Ghana has been ranked last in the biggest global school rankings published by the OECD (Organisation for Economic Co-operation and Development).
Singapore was ranked first, while four other Asian countries were in the first five.
The analysis, based on test scores in maths and science in 76 countries, is a much wider map of education standards than the OECD’s Pisa tests, which focus on more affluent industrialised countries. The latest Pisa test in 2012 polled 65 countries and regions.
OECD’s education director Andreas Schleicher said: “This is the first time we have a truly global scale of the quality of education.” The OECD economic think tank says the comparisons show the link between education and economic growth.
“The idea is to give more countries, rich and poor, access to comparing themselves against the world’s education leaders, to discover their relative strengths and weaknesses, and to see what the long-term economic gains from improved quality in schooling could be for them,” said Mr Schleicher.
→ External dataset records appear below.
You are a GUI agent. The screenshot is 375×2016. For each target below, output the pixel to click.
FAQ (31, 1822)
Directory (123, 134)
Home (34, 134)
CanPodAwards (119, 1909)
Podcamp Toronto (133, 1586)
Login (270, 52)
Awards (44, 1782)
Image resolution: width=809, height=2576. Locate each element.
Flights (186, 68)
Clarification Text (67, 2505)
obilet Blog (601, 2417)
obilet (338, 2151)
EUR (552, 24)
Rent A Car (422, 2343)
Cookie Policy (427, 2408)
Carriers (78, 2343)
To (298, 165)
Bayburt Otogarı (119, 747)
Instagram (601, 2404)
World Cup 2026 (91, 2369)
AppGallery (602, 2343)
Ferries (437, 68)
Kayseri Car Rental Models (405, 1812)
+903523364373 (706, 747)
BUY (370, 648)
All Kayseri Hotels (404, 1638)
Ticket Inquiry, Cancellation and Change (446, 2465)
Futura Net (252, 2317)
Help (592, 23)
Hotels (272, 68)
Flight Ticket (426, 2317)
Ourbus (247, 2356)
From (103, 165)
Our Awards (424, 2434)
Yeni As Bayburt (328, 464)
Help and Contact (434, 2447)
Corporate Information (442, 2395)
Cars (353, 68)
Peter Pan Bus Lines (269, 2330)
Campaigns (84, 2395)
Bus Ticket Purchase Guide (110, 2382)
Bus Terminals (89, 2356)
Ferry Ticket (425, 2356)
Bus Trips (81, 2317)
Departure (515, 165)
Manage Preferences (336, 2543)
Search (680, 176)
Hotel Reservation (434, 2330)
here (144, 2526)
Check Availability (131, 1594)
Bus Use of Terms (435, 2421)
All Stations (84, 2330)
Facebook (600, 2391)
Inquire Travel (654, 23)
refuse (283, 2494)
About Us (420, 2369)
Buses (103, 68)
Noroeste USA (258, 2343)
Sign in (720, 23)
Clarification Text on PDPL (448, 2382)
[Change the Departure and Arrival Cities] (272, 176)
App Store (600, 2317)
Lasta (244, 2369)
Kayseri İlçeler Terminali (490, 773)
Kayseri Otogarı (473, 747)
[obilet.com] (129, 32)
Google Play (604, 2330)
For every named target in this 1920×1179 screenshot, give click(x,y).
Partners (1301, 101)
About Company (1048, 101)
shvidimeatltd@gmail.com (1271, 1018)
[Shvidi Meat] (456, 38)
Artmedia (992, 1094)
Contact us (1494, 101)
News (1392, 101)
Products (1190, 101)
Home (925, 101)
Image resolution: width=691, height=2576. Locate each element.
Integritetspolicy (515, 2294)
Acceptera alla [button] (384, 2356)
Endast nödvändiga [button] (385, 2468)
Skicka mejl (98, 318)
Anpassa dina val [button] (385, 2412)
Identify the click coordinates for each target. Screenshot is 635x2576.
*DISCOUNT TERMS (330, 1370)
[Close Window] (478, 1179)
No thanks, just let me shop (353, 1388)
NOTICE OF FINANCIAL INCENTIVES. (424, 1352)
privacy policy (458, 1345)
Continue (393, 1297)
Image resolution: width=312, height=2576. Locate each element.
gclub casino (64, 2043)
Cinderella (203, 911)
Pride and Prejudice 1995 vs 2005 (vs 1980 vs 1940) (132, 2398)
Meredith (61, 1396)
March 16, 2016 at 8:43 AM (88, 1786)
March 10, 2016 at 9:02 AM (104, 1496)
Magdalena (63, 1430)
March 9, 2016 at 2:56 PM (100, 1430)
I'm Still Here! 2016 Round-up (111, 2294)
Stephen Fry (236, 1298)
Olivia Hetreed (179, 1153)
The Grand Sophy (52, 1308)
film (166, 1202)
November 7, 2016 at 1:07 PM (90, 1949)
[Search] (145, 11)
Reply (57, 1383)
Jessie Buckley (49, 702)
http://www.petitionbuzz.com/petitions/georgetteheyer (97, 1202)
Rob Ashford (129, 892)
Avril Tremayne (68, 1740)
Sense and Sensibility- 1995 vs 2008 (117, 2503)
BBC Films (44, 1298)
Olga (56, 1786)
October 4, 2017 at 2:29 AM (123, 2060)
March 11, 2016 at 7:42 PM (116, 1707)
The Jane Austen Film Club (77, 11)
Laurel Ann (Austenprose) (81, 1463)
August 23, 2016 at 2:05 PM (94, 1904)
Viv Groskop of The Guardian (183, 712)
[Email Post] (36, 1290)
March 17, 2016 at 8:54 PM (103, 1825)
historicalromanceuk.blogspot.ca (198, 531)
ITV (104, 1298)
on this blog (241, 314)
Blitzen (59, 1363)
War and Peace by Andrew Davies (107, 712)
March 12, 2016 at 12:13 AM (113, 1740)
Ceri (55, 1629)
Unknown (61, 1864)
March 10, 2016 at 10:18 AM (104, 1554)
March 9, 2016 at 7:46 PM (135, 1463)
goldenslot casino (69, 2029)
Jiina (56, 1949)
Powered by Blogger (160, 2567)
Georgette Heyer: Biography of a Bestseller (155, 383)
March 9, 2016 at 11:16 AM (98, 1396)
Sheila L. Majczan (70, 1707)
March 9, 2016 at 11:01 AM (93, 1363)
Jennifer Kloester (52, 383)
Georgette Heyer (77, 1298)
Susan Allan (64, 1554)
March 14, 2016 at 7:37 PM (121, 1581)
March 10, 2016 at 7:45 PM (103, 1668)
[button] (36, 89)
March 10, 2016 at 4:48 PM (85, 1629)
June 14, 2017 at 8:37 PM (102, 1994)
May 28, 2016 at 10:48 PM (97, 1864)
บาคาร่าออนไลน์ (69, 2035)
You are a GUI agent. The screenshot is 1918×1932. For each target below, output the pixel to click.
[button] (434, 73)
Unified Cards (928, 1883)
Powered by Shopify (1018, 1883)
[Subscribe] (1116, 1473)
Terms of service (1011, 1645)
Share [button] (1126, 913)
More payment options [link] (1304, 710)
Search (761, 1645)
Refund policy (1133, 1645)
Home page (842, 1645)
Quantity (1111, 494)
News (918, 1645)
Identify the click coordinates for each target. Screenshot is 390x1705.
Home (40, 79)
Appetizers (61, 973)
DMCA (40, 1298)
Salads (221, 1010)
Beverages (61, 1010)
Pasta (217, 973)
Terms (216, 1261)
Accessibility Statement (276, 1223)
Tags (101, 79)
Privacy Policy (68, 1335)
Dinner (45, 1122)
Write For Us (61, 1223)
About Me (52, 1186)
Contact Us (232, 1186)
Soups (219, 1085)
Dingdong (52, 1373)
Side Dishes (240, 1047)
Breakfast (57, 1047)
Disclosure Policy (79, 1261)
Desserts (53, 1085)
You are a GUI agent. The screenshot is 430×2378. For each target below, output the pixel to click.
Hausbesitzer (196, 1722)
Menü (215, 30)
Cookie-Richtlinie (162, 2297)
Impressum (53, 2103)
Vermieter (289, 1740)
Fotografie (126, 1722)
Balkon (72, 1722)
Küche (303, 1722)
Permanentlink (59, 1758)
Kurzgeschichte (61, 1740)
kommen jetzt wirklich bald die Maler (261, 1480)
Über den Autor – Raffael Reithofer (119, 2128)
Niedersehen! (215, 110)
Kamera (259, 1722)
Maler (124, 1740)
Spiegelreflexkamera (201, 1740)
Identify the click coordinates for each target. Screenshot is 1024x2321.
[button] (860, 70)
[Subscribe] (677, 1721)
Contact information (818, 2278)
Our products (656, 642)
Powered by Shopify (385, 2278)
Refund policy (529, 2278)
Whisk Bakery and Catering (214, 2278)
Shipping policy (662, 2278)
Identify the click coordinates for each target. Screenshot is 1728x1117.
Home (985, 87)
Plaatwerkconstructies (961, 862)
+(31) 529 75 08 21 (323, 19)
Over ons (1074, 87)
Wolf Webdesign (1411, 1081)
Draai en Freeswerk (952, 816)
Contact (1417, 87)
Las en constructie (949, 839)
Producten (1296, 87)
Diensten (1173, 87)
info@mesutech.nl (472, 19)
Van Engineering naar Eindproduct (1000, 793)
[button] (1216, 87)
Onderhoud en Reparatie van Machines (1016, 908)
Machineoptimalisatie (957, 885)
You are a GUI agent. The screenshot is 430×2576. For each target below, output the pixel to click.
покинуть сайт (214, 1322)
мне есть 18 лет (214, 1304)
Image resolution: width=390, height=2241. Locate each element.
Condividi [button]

Singapore is the top performer but it had high levels of illiteracy into the 1960s, he added, showing how much progress could be made.
The rankings are based on a combination of international tests taken in different regions, putting developed and developing countries on a single scale. The report, published by the OECD, argues that the standard of education is a “powerful predictor of the wealth that countries will produce in the long run”. It also wrote: “Poor education policies and practices leave many countries in what amounts to a permanent state of economic recession.”
This latest league table, ranking more than a third of the world’s nations, also highlights the decline of Sweden – ranked 35th – with the OECD warning last week that it had serious problems in its education system. The United Kingdom came in 20th place, among higher achieving European countries, with the United States in 28th.